SOURCE RECORDS
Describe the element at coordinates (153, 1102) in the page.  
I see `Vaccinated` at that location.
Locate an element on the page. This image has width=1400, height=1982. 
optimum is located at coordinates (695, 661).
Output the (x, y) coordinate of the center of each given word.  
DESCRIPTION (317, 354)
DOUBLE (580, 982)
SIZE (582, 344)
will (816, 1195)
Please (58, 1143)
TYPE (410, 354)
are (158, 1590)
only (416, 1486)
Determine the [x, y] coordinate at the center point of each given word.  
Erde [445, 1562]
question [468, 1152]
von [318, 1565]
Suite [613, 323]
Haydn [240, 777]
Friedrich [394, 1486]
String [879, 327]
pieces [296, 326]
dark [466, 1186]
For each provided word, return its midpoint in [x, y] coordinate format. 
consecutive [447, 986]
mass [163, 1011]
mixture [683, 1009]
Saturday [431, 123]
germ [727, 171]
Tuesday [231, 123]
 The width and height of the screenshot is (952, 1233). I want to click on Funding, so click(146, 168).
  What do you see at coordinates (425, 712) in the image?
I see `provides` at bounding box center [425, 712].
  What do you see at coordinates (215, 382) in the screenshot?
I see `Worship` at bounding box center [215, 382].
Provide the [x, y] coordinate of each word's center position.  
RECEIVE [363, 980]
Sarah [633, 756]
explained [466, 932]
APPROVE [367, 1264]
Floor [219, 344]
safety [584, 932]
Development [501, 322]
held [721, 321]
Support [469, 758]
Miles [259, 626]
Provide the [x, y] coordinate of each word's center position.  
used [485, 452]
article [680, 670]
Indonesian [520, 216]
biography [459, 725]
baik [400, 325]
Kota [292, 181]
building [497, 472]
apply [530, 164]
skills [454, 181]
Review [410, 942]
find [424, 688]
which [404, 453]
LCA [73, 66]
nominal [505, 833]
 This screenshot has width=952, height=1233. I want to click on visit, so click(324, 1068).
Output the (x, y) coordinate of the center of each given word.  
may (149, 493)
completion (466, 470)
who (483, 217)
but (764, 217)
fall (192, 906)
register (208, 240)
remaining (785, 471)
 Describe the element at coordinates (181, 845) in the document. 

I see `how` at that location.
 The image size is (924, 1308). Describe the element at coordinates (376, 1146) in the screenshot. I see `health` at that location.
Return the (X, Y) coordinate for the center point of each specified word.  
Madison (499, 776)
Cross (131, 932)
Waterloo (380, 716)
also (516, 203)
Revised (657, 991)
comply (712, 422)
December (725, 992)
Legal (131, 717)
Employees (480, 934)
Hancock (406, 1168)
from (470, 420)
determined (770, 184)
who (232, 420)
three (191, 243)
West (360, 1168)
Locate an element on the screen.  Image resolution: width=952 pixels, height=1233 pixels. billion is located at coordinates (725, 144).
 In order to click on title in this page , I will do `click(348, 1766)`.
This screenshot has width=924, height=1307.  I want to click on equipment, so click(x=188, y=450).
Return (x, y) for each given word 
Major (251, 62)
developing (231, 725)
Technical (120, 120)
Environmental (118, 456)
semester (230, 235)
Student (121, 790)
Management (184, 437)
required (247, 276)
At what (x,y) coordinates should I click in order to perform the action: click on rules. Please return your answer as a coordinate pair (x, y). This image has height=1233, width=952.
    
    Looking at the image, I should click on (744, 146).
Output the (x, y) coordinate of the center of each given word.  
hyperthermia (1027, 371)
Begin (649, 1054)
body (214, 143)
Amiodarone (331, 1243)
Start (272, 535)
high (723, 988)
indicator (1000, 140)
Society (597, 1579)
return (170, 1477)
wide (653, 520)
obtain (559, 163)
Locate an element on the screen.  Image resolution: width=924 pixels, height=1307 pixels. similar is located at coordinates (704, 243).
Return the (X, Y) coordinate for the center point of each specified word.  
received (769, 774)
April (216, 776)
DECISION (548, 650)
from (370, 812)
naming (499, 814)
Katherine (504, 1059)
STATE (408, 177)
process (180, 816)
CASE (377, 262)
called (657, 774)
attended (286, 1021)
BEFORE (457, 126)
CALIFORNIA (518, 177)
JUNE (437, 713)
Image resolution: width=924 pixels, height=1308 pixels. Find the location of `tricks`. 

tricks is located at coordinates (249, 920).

EXERCISE GOAL
Can you give all the rows above as a JSON list of strings, with one string per line and the blank lines left out?

EXERCISE RESULT
[
  "Describe the element at coordinates (153, 1102) in the page.  ",
  "I see `Vaccinated` at that location.",
  "Locate an element on the page. This image has width=1400, height=1982. ",
  "optimum is located at coordinates (695, 661).",
  "Output the (x, y) coordinate of the center of each given word.  ",
  "DESCRIPTION (317, 354)",
  "DOUBLE (580, 982)",
  "SIZE (582, 344)",
  "will (816, 1195)",
  "Please (58, 1143)",
  "TYPE (410, 354)",
  "are (158, 1590)",
  "only (416, 1486)",
  "Determine the [x, y] coordinate at the center point of each given word.  ",
  "Erde [445, 1562]",
  "question [468, 1152]",
  "von [318, 1565]",
  "Suite [613, 323]",
  "Haydn [240, 777]",
  "Friedrich [394, 1486]",
  "String [879, 327]",
  "pieces [296, 326]",
  "dark [466, 1186]",
  "For each provided word, return its midpoint in [x, y] coordinate format. ",
  "consecutive [447, 986]",
  "mass [163, 1011]",
  "mixture [683, 1009]",
  "Saturday [431, 123]",
  "germ [727, 171]",
  "Tuesday [231, 123]",
  " The width and height of the screenshot is (952, 1233). I want to click on Funding, so click(146, 168).",
  "  What do you see at coordinates (425, 712) in the image?",
  "I see `provides` at bounding box center [425, 712].",
  "  What do you see at coordinates (215, 382) in the screenshot?",
  "I see `Worship` at bounding box center [215, 382].",
  "Provide the [x, y] coordinate of each word's center position.  ",
  "RECEIVE [363, 980]",
  "Sarah [633, 756]",
  "explained [466, 932]",
  "APPROVE [367, 1264]",
  "Floor [219, 344]",
  "safety [584, 932]",
  "Development [501, 322]",
  "held [721, 321]",
  "Support [469, 758]",
  "Miles [259, 626]",
  "Provide the [x, y] coordinate of each word's center position.  ",
  "used [485, 452]",
  "article [680, 670]",
  "Indonesian [520, 216]",
  "biography [459, 725]",
  "baik [400, 325]",
  "Kota [292, 181]",
  "building [497, 472]",
  "apply [530, 164]",
  "skills [454, 181]",
  "Review [410, 942]",
  "find [424, 688]",
  "which [404, 453]",
  "LCA [73, 66]",
  "nominal [505, 833]",
  " This screenshot has width=952, height=1233. I want to click on visit, so click(324, 1068).",
  "Output the (x, y) coordinate of the center of each given word.  ",
  "may (149, 493)",
  "completion (466, 470)",
  "who (483, 217)",
  "but (764, 217)",
  "fall (192, 906)",
  "register (208, 240)",
  "remaining (785, 471)",
  " Describe the element at coordinates (181, 845) in the document. ",
  "I see `how` at that location.",
  " The image size is (924, 1308). Describe the element at coordinates (376, 1146) in the screenshot. I see `health` at that location.",
  "Return the (X, Y) coordinate for the center point of each specified word.  ",
  "Madison (499, 776)",
  "Cross (131, 932)",
  "Waterloo (380, 716)",
  "also (516, 203)",
  "Revised (657, 991)",
  "comply (712, 422)",
  "December (725, 992)",
  "Legal (131, 717)",
  "Employees (480, 934)",
  "Hancock (406, 1168)",
  "from (470, 420)",
  "determined (770, 184)",
  "who (232, 420)",
  "three (191, 243)",
  "West (360, 1168)",
  "Locate an element on the screen.  Image resolution: width=952 pixels, height=1233 pixels. billion is located at coordinates (725, 144).",
  " In order to click on title in this page , I will do `click(348, 1766)`.",
  "This screenshot has width=924, height=1307.  I want to click on equipment, so click(x=188, y=450).",
  "Return (x, y) for each given word ",
  "Major (251, 62)",
  "developing (231, 725)",
  "Technical (120, 120)",
  "Environmental (118, 456)",
  "semester (230, 235)",
  "Student (121, 790)",
  "Management (184, 437)",
  "required (247, 276)",
  "At what (x,y) coordinates should I click in order to perform the action: click on rules. Please return your answer as a coordinate pair (x, y). This image has height=1233, width=952.",
  "    Looking at the image, I should click on (744, 146).",
  "Output the (x, y) coordinate of the center of each given word.  ",
  "hyperthermia (1027, 371)",
  "Begin (649, 1054)",
  "body (214, 143)",
  "Amiodarone (331, 1243)",
  "Start (272, 535)",
  "high (723, 988)",
  "indicator (1000, 140)",
  "Society (597, 1579)",
  "return (170, 1477)",
  "wide (653, 520)",
  "obtain (559, 163)",
  "Locate an element on the screen.  Image resolution: width=924 pixels, height=1307 pixels. similar is located at coordinates (704, 243).",
  "Return the (X, Y) coordinate for the center point of each specified word.  ",
  "received (769, 774)",
  "April (216, 776)",
  "DECISION (548, 650)",
  "from (370, 812)",
  "naming (499, 814)",
  "Katherine (504, 1059)",
  "STATE (408, 177)",
  "process (180, 816)",
  "CASE (377, 262)",
  "called (657, 774)",
  "attended (286, 1021)",
  "BEFORE (457, 126)",
  "CALIFORNIA (518, 177)",
  "JUNE (437, 713)",
  "Image resolution: width=924 pixels, height=1308 pixels. Find the location of `tricks`. ",
  "tricks is located at coordinates (249, 920)."
]